SOCRATE.
N’agiraient-ils pas sagement s’ils donnaient à leurs
enfants une éducation meilleure, au lieu d’une moins
bonne?
HIPPIAS.
J’en conviens; mais la loi ne permet pas chez eux
d’élever les enfants suivant une mode étrangère. Sans
cela, je puis te garantir que si quelqu’un avait jamais
reçu de l’argent à Lacédémone pour former la jeunesse,
j’en aurais reçu plus que personne: ils se plaisent à
m’entendre et m’applaudissent; mais, comme je viens de
dire, la loi est contre moi.
SOCRATE.
Par la loi, Hippias, entends-tu ce qui est nuisible ou
salutaire à une ville?
HIPPIAS.
On ne fait des lois, ce me semble, qu’en vue de leur
utilité; mais elles nuisent quelquefois quand elles sont
mal faites.
SOCRATE.
Quoi! les législateurs, en faisant des lois, ne les font-ils
point pour le plus grand bien de l’état? et sans cela n’est-
il pas impossible qu’un état soit bien policé?
HIPPIAS.
Tu as raison.
SOCRATE.
Lors donc que ceux qui entreprennent de faire des lois
en manquent le but, qui est le bien, ils manquent ce qui
est légitime et la loi elle-même. Qu’en penses-tu?
HIPPIAS.
A prendre la chose à la rigueur, Socrate, cela est vrai;
mais les hommes n’ont point coutume de l’entendre
ainsi.
SOCRATE.
De qui parles-tu, Hippias? des hommes instruits, ou des
ignorants?
HIPPIAS.
Du grand nombre.
SOCRATE.
Mais ce grand nombre connaît-il la vérité?
HIPPIAS.
Pas du tout.
SOCRATE.
Ceux qui la connaissent regardent sans doute le plus
utile comme plus légitime en soi pour tous les hommes
que ce qui est moins utile.

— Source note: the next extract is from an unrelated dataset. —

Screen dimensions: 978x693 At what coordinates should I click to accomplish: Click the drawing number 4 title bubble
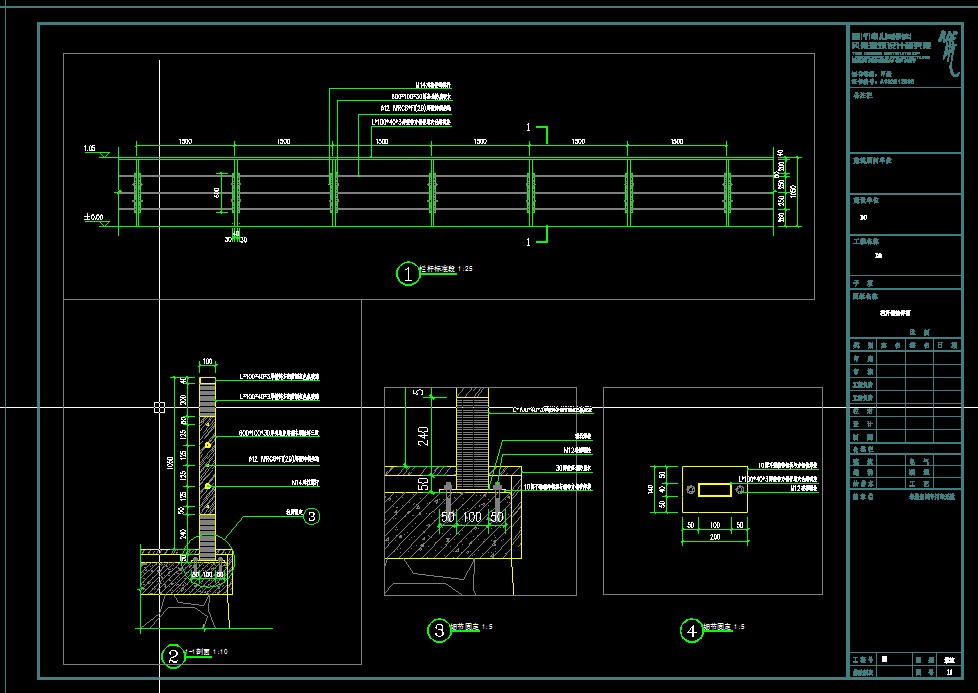pyautogui.click(x=692, y=631)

Ne l’accordes-tu pas?
HIPPIAS.
Oui, plus légitime, je te l’accorde.
SOCRATE.
Et les choses sont en effet comme les personnes
instruites les conçoivent?
HIPPIAS.
Oui.
SOCRATE.
Or il est plus utile, à ce que tu dis, pour les
Lacédémoniens d’être élevés selon ton plan
d’éducation, quoiqu’il soit étranger, que suivant le plan
reçu chez eux.
HIPPIAS.
Et je dis vrai.
SOCRATE.
N’avoues-tu pas aussi, Hippias, que ce qui est plus utile
est plus légitime?
HIPPIAS.
J’en suis convenu en effet.
SOCRATE.
Donc, selon tes principes, il est plus légitime pour les
enfants de Lacédémone d’être élevés par Hippias, et
moins légitime d’être élevés par leurs parents, si
réellement ton éducation doit leur être plus utile.
HIPPIAS.
Elle le serait, Socrate.
SOCRATE.
Ainsi les Lacédémoniens pèchent contre la loi lorsqu’ils
refusent de te donner de l’argent et de te confier leurs
enfants.
HIPPIAS.
Je te l’accorde; aussi bien il me paraît que tu parles pour
moi, et j’aurais tort de te contredire.
SOCRATE.
Voilà donc, mon cher ami, les Lacédémoniens
convaincus de violer les lois , et cela sur les objets
les plus importants, eux qui passent pour le mieux policé
de tous les peuples. Mais, au nom des dieux, Hippias, en
quelle occasion t’applaudissent-ils et t’écoutent-ils avec
plaisir? C’est apparemment quand tu leur parles du cours
des astres et des révolutions célestes, toutes
choses que tu connais mieux que personne ?
HIPPIAS.
Point du tout: ils ne peuvent supporter ces sciences.
SOCRATE.
C’est donc sur la géométrie qu’ils aiment à t’entendre
discourir?
HIPPIAS.
Nullement: la plupart d’entre eux ne savent pas même
compter, pour ainsi dire.
SOCRATE.
Par conséquent, ils s’en faut bien qu’ils t’écoutent
volontiers, quand tu expliques l’art du calcul.
HIPPIAS.
Oui, certes, il s’en faut bien.
SOCRATE.
C’est sans doute sur les choses qu’aucun homme n’a
distinguées avec plus de précision que toi, la valeur
des lettres et des syllabes , des harmonies et des
mesures?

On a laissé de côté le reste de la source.